Qu’on ne dise pas qu’une telle fusion est impossible : l’exceptionnel succès d’Eurostar, qui sera même bientôt rentable, est la démonstration que c’est possible.
Elle permettra de maintenir la dimension de services publics des chemins de fer, dans les coins les plus reculés, condition essentielle de l’aménagement du territoire. Elle permettra aussi d’améliorer la circulation des hommes et des marchandises, de réduire la production de gaz à effet de serre, sans pour autant nuire à la concurrence, grâce à l’arrivée prochaine d’autres transporteurs sur les mêmes réseaux ferrés et celle des transports par bus privés ; elle permettra aussi de moderniser le statut des personnels. Elle permettrait enfin de concevoir un statut d’une entreprise publique franco-allemande, (sans suivre le byzantin modèle d’EADS, où tout est fait pour que personne ne décide ) ; avant d’en venir, un jour, le plus tôt serait le mieux, au statut d’une entreprise publique européenne ( qui serait aussi nécessaire pour éviter le retour du protectionnisme, en particulier dans le système financier, menacée par des nationalisations entrainant le repli des banques sur leur seul territoire national) .
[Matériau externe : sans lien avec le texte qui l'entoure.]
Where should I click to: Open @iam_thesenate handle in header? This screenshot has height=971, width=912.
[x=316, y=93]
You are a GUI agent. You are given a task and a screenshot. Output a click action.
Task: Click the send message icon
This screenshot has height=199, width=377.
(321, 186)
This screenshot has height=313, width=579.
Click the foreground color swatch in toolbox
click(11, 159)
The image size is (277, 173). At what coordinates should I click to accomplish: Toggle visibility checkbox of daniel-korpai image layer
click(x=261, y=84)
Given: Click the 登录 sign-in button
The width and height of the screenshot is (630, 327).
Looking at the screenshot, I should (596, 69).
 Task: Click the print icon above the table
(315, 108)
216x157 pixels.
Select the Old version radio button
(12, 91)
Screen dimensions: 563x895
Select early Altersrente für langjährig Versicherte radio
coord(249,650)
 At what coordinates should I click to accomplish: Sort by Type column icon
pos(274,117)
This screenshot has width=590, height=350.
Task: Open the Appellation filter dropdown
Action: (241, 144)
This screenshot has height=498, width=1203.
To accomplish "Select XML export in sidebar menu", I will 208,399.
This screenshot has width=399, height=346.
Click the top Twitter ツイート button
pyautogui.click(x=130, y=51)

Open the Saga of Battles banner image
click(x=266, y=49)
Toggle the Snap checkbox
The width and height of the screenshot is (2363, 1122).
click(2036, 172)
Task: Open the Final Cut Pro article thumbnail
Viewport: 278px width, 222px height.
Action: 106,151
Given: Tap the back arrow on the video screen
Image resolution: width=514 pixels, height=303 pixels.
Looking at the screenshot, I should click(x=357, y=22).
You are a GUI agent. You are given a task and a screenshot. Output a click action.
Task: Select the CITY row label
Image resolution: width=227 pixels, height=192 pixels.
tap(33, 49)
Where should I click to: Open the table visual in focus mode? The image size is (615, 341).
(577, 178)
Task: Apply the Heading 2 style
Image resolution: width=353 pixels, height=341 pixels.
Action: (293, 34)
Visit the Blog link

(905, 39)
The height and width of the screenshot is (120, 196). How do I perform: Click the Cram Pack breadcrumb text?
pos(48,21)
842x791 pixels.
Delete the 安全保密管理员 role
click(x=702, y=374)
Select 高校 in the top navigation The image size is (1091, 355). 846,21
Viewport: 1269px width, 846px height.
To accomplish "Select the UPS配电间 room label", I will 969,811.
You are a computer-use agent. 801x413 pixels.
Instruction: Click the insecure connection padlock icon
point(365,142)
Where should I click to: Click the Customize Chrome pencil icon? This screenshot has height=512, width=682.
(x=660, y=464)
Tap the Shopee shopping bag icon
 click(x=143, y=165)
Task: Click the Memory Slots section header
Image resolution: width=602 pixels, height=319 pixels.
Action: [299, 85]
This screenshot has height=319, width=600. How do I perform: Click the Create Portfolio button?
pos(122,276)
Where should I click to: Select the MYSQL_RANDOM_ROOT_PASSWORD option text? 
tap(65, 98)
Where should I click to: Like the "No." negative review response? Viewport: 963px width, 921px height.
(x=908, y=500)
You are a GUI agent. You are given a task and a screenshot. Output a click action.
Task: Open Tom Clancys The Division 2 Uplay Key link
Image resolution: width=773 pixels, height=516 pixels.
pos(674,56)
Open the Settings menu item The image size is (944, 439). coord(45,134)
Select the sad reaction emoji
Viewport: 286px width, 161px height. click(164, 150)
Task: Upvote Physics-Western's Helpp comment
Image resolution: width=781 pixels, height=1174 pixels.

Enfin, ce serait, avec plus de 65 ans de retard, la meilleure réponse à l’Histoire, qui avait permis à des trains français, appartenant à la SNCF à peine créée, conduits par des cheminots français, d’emmener des gens de toute la France, de Bordeaux ou de Marseille, jusqu’à Drancy, Beaune la Rolande et Pithiviers, puis à Auschwitz, en Pologne, en traversant l’Allemagne.